Statements by ex-Westpac CEO Gail Kelly at a CARE fundraising event in Melbourne have caused a minor firestorm here in Vanuatu. On July 28th, Ms Kelly provided a litany of examples of sexual abuse, violence and subjugation of women in Vanuatu, which she characterised as “staggering,” according to the Guardian Australia.
The response in Vanuatu was outrage.
Men and (to a much lesser degree) women alike castigated Ms Kelly, claiming that she was uninformed, that she had no insight into traditional values and was grossly misrepresenting the situation.
It is true that when such issues are put under the microscope, they look appalling, especially when crime, prejudice and systematic bias are piled up side by side with one another.
That’s because they are appalling.
One of the first and most common reactions was to reject Gail Kelly’s comments because she’s not a Ni Vanuatu. How could she possibly be expected to know a thing about this country, people asked.
Well, rather than presume to tread such murky ground myself, I called up Merelyn Tahi, Director of the Vanuatu Women’s Centre. She hadn’t seen the article yet, and she doesn’t frequent Facebook, but when I began to read the Guardian piece to her, she interrupted me and said, “Have you seen our research? That’s where she got this from, I guess.”

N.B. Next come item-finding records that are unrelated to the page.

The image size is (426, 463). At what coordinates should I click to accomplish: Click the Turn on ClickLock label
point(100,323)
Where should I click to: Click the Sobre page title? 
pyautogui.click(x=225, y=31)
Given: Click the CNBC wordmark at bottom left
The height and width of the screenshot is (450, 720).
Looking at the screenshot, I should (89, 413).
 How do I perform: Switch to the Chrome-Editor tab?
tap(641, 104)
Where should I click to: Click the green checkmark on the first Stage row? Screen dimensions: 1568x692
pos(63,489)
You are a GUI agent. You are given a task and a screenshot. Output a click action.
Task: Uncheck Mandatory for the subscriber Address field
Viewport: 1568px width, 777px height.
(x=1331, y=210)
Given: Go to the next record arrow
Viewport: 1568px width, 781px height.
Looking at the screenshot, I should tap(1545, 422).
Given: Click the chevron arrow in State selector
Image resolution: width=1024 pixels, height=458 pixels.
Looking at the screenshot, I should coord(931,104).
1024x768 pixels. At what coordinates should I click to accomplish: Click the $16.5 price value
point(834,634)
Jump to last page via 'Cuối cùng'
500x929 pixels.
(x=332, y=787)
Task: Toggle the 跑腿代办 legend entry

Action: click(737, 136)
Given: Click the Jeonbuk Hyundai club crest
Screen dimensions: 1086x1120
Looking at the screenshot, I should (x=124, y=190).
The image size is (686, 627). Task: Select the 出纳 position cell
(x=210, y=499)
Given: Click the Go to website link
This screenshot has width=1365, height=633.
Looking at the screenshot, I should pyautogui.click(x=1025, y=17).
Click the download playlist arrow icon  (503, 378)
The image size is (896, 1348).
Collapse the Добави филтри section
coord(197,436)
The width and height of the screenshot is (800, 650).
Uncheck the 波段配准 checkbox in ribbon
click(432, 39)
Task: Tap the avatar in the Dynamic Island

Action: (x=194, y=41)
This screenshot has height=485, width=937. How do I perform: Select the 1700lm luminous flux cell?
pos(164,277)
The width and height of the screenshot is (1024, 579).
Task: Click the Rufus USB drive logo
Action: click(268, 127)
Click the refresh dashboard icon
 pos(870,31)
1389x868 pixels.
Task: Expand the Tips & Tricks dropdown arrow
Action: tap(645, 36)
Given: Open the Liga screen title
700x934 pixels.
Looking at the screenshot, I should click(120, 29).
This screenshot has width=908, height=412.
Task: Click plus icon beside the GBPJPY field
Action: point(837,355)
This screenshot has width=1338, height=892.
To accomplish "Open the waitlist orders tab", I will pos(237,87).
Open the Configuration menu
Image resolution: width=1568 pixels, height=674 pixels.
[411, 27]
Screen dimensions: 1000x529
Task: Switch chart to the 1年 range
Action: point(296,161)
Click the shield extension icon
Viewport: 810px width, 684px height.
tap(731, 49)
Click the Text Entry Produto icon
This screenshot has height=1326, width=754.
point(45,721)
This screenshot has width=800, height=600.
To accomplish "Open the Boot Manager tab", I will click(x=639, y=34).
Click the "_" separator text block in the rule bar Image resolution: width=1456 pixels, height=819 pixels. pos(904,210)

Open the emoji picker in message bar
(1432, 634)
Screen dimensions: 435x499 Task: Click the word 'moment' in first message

In 2011, the Vanuatu Women’s Centre published the Vanuatu National Survey of Women’s Lives and Family Relationships. The 248-page report was the result of a survey that reached over 3,600 households, including 3,141 questionnaires filled out by both men and women and 2337 by individual women.
The report “reveals an intense web of intimidation, threats, humiliation, controlling behaviour and acts of physical and sexual violence imposed on the women who suffer from violence by their husbands and partners.”
Strong language? Yes, it is. And it’s appropriate to the situation. Here’s a longer excerpt:
“Among women who have ever been married, lived with a man, or had an intimate sexual relationship with a partner, 3 in 5 (60%) experienced physical and/or sexual violence in their lifetime; more than 2 in 3 (68%) experienced emotional violence; more than 1 in 4 (28%) was subjected to several forms of control by their husband or partner, more than 2 in 3 (69%) experienced at least one form of coercive control, and most of these were living with physical and sexual violence.”
It may be the case that Gail Kelly is an opportunistic disaster tourist of the worst sort, carpet-bagging on the backs of Ni Vanuatu. It may be that she will never understand the richness and rootedness of Melanesian life.
But it is a certainty that she is right about the prevalence of gender based violence and abuse in Vanuatu.
I know this for a fact. Others may close there eyes to what Ms Tahi calls this social ‘sickness’, but I cannot.
A single example: In one family of four sisters, 3 have been raped, one of them by a uncle in her own home; all of them have been beaten, one of them so badly she spent months recovering; one has also been bound, tortured and gang-raped by close relations.
All of them are too scared of their own spouses or families to report the crimes to the police.
These women are hardly the only ones. Some time ago, a colleague confided to me that if I asked every single female staffer in our workplace if she had been beaten, the answer would be a unanimous yes.
I was saddened but not surprised to see how Ms Kelly was reviled, sworn at, belittled and threatened for speaking up. If she didn’t know anything about life as a Ni Vanuatu woman before, she sure does now.